• _Sayfa_:
○ ○ ○ ○

Zannedersem Almanya’da gurbetçi kod adıyla yaşayanların bir çoğu yine yaklaşan yaz tatillerinizi memleketlerine giderek kullanacaklar. Ve eminim ki sözüm ona dinlenmek için gidilen bu tatilin yorgunluğunu atmak için oturma salonunuzdaki kanepede üç haftalık tatile ihtiyacınız olacaktır.
Olacaktır diyorum, çünkü ben her tatil sonrası kendimi dinlenmiş, bütün bir senenin yorgunluğunu atmış, tekrar çalışma hırsıyla dolmuş bir şekilde, hissetmiyorum. Aksine kendimi asabi, yorgun, stres limitini doldurmuş, bir ağır depresyondan çıkıp daha ağır bir depresyona girmeye çabalar gibi hissediyorum.
Ve bendeki bu arızanın tıp dilinde bir karşılığı olduğunu zannetmiyorum. Fakat halk arasındaki adı “bluruppp blurupppp, höbülülü höbülülü, bana ne ya ben annemi istiyommm” olduğunu biliyorum. Belki aranızda bu rahatsızlığı bilmeyenler vardır diye bunun ne lanet bir hastalık olduğunu size açıklayayım:
Hastalığın oluşma dönemi:
Bu dönemde en önemli belirtilerden biri; hasta bir önceki sene memleket tatilinde yaşadıklarını unutarak, bu yıl yeni bir tatil planı yapmakla başlıyor. Sonralarıysa eş, dost, akrabaya alınacak hediyelerin seçimi ve bu hediyelerin ücretinin ödenmesiyle kişi ilk ağır darbesini almış bulunuyor. Sonra ya bilet (uçak, feribot, tren) ya da akaryakıt parası ödemek suretiyle ikinci ağır darbeye maruz kalan kişi anlaşılmaz bir şekilde kendini mutlu hisseder ve sanki Loto’dan 3-5 milyon Euro kazanmış gibi sürekli gülümser bir şekilde ortalıkta dolaşır.
Bu belirtilere ek olarak bu oluşma dönemini daha ağır bir şekilde yaşayan hastalar da, memleketindeki “bok gibi parası var”, “acayip zengin”, “denizde kum bunda para” gibi sağlam(!) temellere dayalı olan Alamancı imajını çizdirmemek için yapılan eylemlere göre ikiye ayrılır:
1. Arabası olmasına rağmen ya borç, harç eli yüzü düzgün ikinci el Mercedes, BMW satın alır.
2. Ya da hepten tozutmuş olanlar sittim sene kredi ödemek kaydıyla gıcır, gıcır sıfır Mercedes ve BMW alırlar.
Hastalığın ilk belirtileri
a) Sıkça yaşanan karı koca kavgaların sonucu, ya boşanma ya da kocanın cinnet geçirmesi sonucunda boğazlanan eş.

○ ○ ○ ○

• _Veri satırları_:
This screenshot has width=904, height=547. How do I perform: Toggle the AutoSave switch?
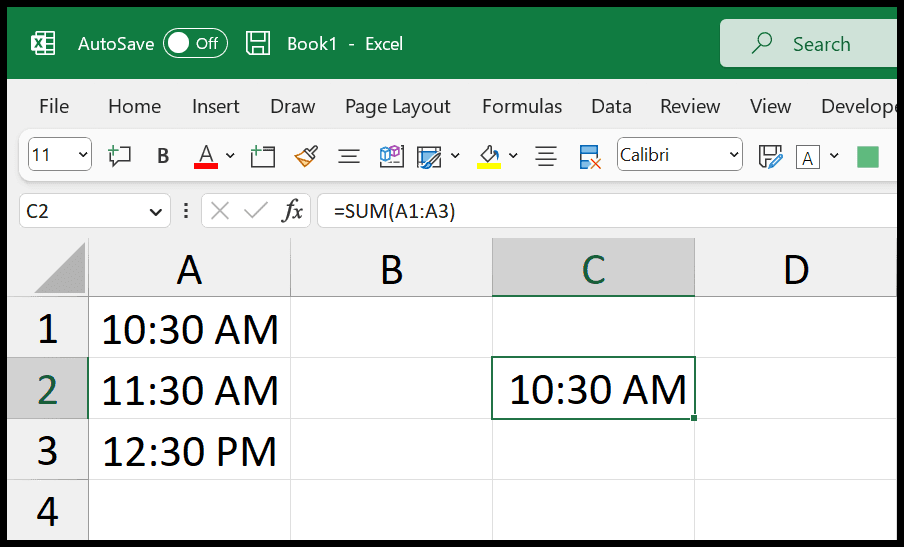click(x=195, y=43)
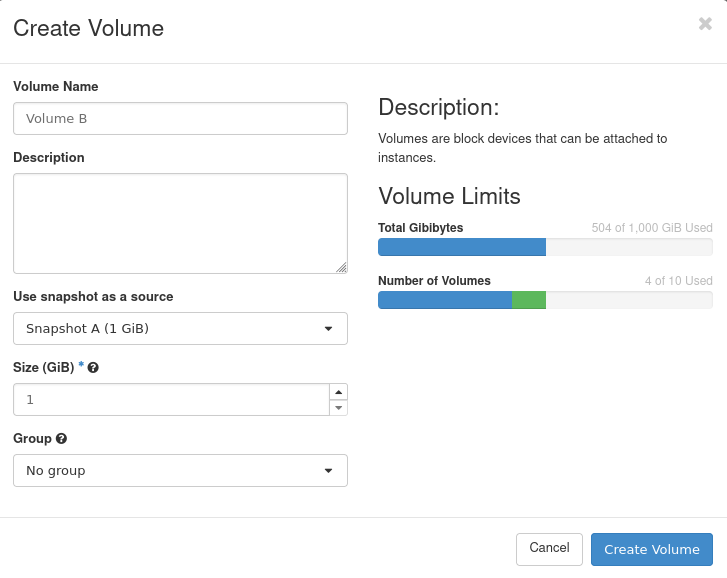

○ ○ ○ ○

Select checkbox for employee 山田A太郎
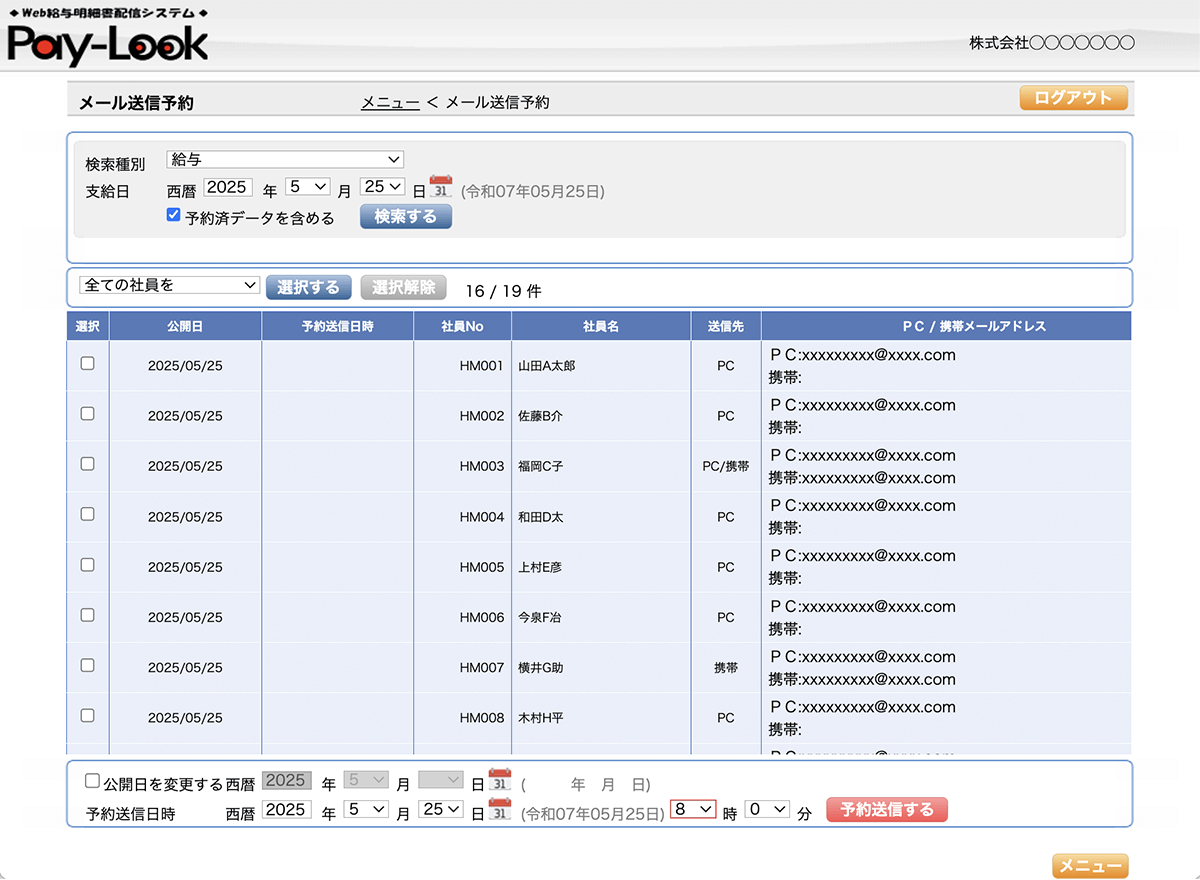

○ ○ ○ ○

• _Amaç_: Sayfadaki yazının "2. Ya da hepten" ile "sonucunda boğazlanan eş." arasındaki bölümünü, iki uç da dahil olmak üzere, "kredi" ifadesini "taksit" ile değiştirerek yeniden yazın. Lütfen yalnızca sayfadaki yazıya dayanın.

• _Doğru yanıt_:
2. Ya da hepten tozutmuş olanlar sittim sene taksit ödemek kaydıyla gıcır, gıcır sıfır Mercedes ve BMW alırlar.
Hastalığın ilk belirtileri
a) Sıkça yaşanan karı koca kavgaların sonucu, ya boşanma ya da kocanın cinnet geçirmesi sonucunda boğazlanan eş.